Is your feature request related to a problem? Please describe.
Abstract from Ultra-Large-Scale Compilation and Manipulation of Quantum Circuits with Pandora:

There is an enormous gap between what quantum circuit sizes can be compiled and manipulated with the current generation of quantum software and the sizes required by practical applications such as quantum chemistry or Shor’s algorithm. We present Pandora, an efficient, open-source, multithreaded, high-performance-computing-enabled tool based on circuit rewrites. Pandora can be used for quantum circuit equivalence checking, full compilations of large circuits, and scalable, streaming quantum resource estimation frameworks.

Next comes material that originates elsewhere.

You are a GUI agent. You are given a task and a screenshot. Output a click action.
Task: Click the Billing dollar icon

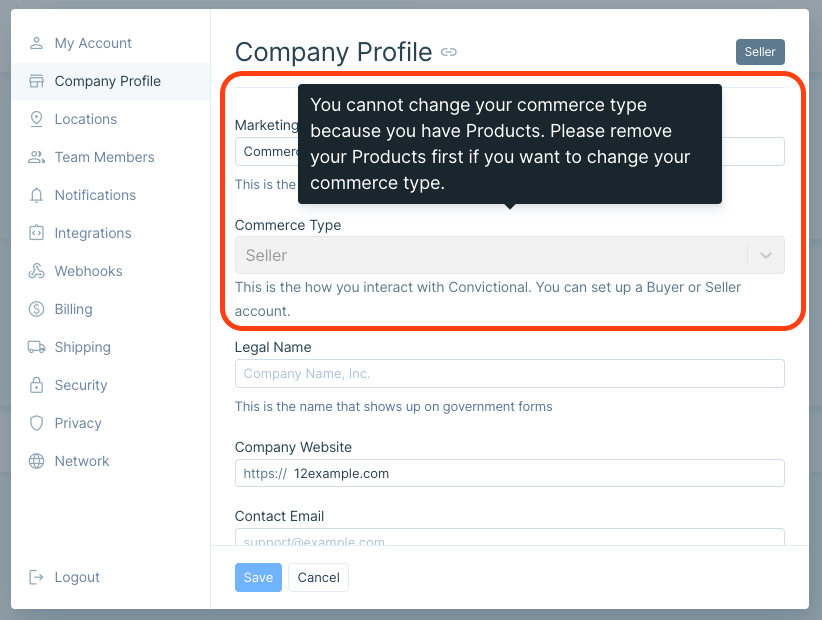pos(37,309)
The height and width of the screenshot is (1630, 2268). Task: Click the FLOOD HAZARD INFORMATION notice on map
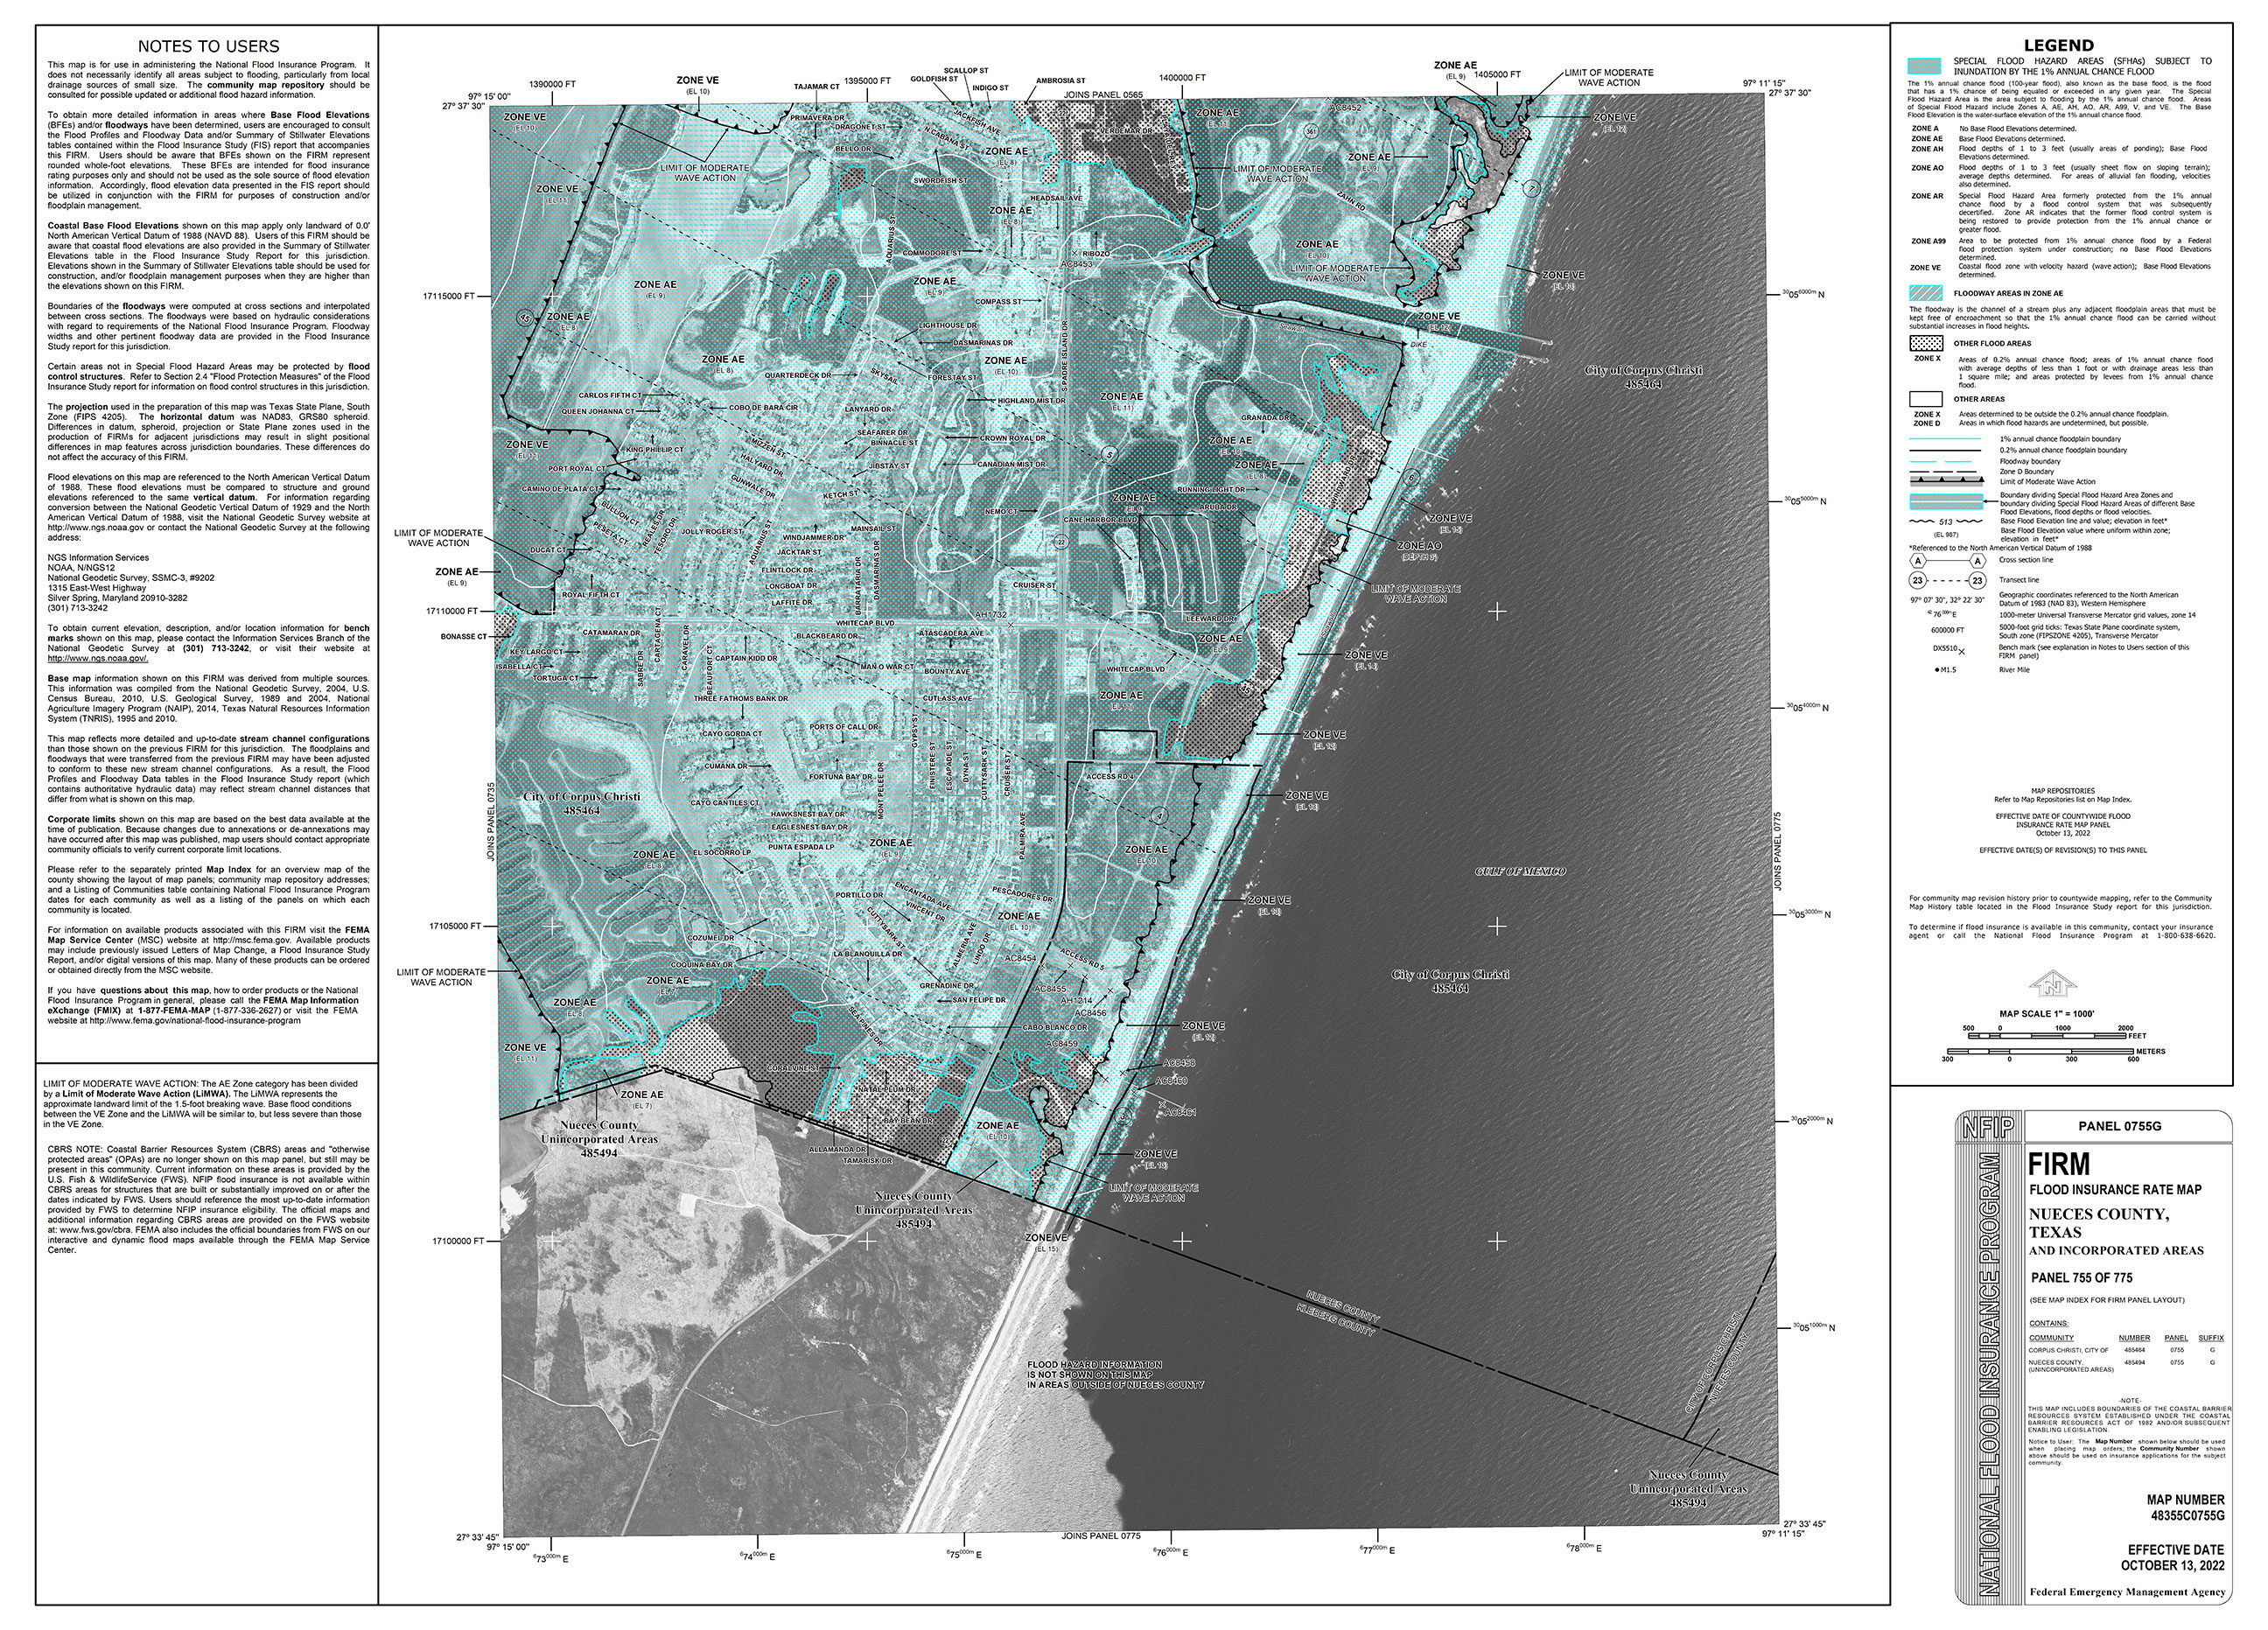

Pandora can easily handle billions of gates and can stream circuit partitions in resource estimation pipelines at very high rates. We utilized Pandora for full compilations of Fermi-Hubbard 100x100 and 1024-bit Shor’s algorithm circuits. Compared to TKET and Qiskit, we determine a performance advantage for manipulating circuits of more than 10000 gates. For equivalence checking tasks, Pandora outperforms MQT.QCEC on specific circuits that have more than 32 qubits. The performance and versatility of Pandora open novel paths in quantum software.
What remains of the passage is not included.